Proctor put his head on one side and pulled at his beard. “Another three, maybe four yards out toward the middle of the river and we’d never have seen him till the fish were done feasting. Tide is a monster on the Thames. Where he was stuck, he would have been covered by ten feet at high water. Funny rope too.” Crowther lifted his eyebrows and Proctor pulled harder on his beard. “It’s braided. Not laid.” Harriet nodded, and Proctor met her eye, satisfied to see she had understood. “I’ve not seen it used much on the river, that’s all I’m saying.”

“Thank you, Proctor,” Crowther said. “May I ask if you found anything on this man’s body? And how did you know his name?”

The two men in front of him looked rather uncomfortable. It was Proctor who replied.

“His pockets were empty, and there was no fancy stuff on him. As to his name, some woman in the crowd spoke it, but she was gone before she said any more. I don’t know this fella. Can’t have much business across the river, or far along it, or we’d have seen the face, I’d reckon.”

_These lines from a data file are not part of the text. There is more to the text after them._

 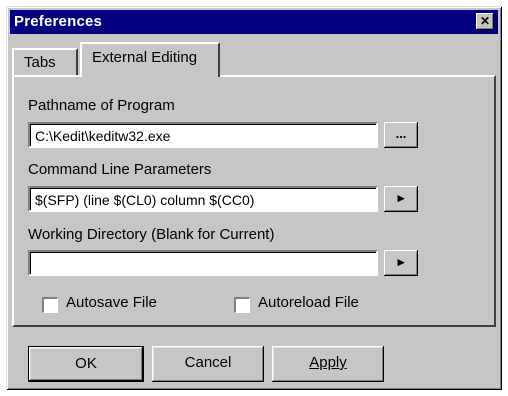 I want to click on autoreload-checkbox, so click(x=242, y=305).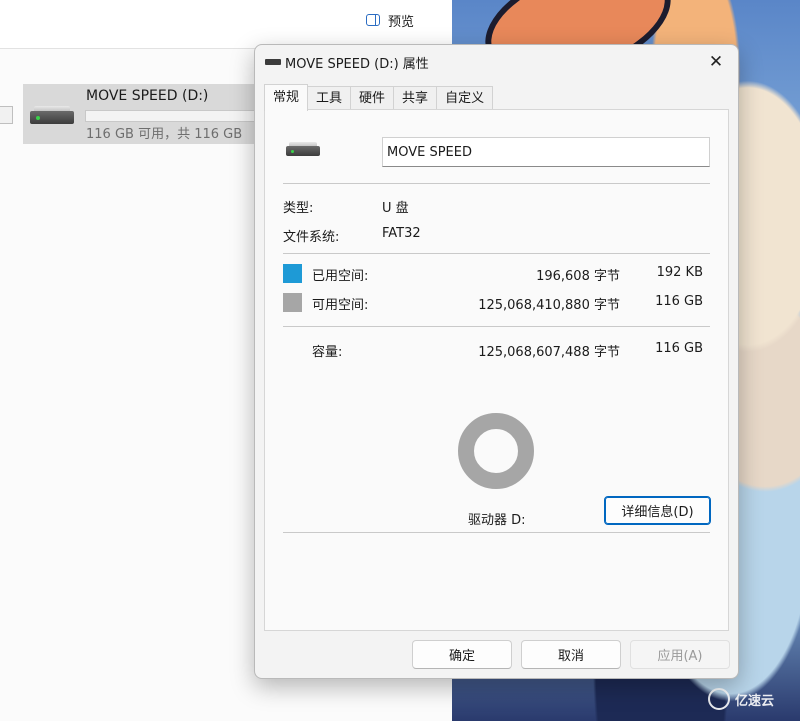 The width and height of the screenshot is (800, 721). I want to click on details-button: 详细信息(D), so click(658, 510).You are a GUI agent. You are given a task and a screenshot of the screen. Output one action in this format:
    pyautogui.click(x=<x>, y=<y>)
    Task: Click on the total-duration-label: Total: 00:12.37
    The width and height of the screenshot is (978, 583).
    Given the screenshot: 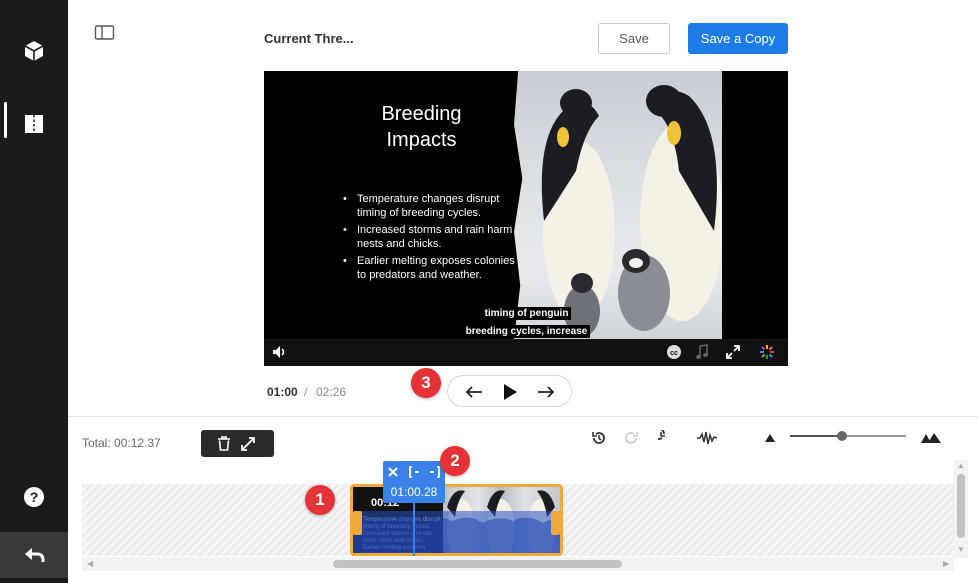 What is the action you would take?
    pyautogui.click(x=122, y=443)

Crowther nodded. “Very well, and thank you.” Then, turning to his host he added, “And thank you, Mr. Pither. You may all leave us with the body.”

The three men shuffled out, but as he passed her, Proctor put his hand out and Harriet felt it close with gentle pressure on her arm. She looked up into his face and saw her own history of foreign waters and winds behind his eyes. It was only a moment, and he was gone, ushered back out into the yard by Mr. Pither, who looked, beside him, like a pilot fish trying to shepherd a whale.